Like most of us, engineer Ben Varvil has modest goals in life: A good job to keep his mind active, and an awesome robot buddy to play billiards against. An ongoing project called “Judith” helps with both of those ambitions — and especially the latter.
“Judith is a pool-playing robot project I enjoy developing in my spare time,” Varvil told Digital Trends. “I teach high school engineering classes, so having a side project like this keeps me sharp and able to contribute relevant programming, making and problem-solving content to my students. I believe anyone who has ever played pool has had the moment of thought, ‘This is just geometry.’ When I had that moment, my mind went immediately to, ‘If this is just geometry, then machine control should be able to make quick work of the game and have no problem beating a human.’ This thinking inspired me to begin the project.”
Thus far Judith is a miniature-scale mockup, showing off the radically different, servo-assisted take Varvil has imagined on a traditional pool table. Because of the challenge of moving a wheeled or tracked robot around the base of a regular table, he designed a legless pedestal table the robot can be attached to and swing around in a giant circle to take its shots. The robot even tucks away neatly under the table when it is not in use.
Varvil is also working on an algorithm that will allow the pool-shooting robot to compete against human players. He already developed a system for determining pool ball identity and location data through an Arduino serial terminal. The goal next is to utilize code which finds all the possible shots and then selects the best one to attempt.
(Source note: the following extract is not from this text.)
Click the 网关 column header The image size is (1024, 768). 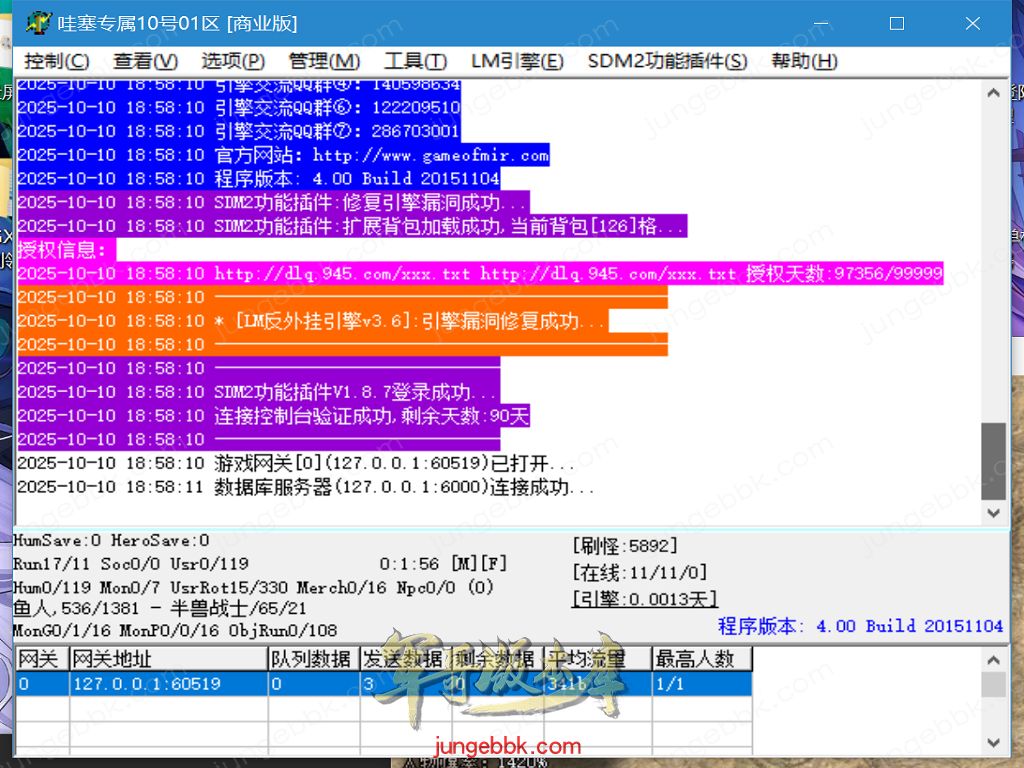[41, 659]
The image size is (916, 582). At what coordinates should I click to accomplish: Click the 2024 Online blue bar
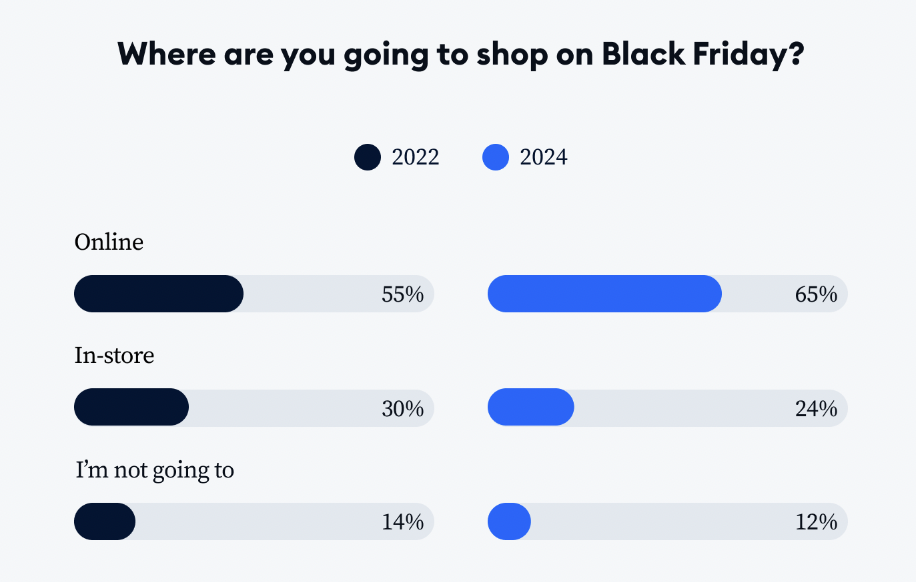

“The super fantasy dream is to make a reliable shooting system that can execute shot commands and to then educate anyone interested in the ways of controlling the robot,” he continued. “From there, those people can write and then test strategic pool playing algorithms to complete with humans. Where as [IBM] Watson took a team of engineers to win Jeopardy, and Deep Blue took who-knows-what to beat humans in chess, Judith feels like a way for the everyday person to join the human versus robot game.”
While the project is currently unfinished, Varvil has made the construction details for building the miniature table available on the website Instructables. Now he ha applied for the role of “Artist in Residence” at the maker studio, which will give him the opportunity to build a life-size model to take it to the next level.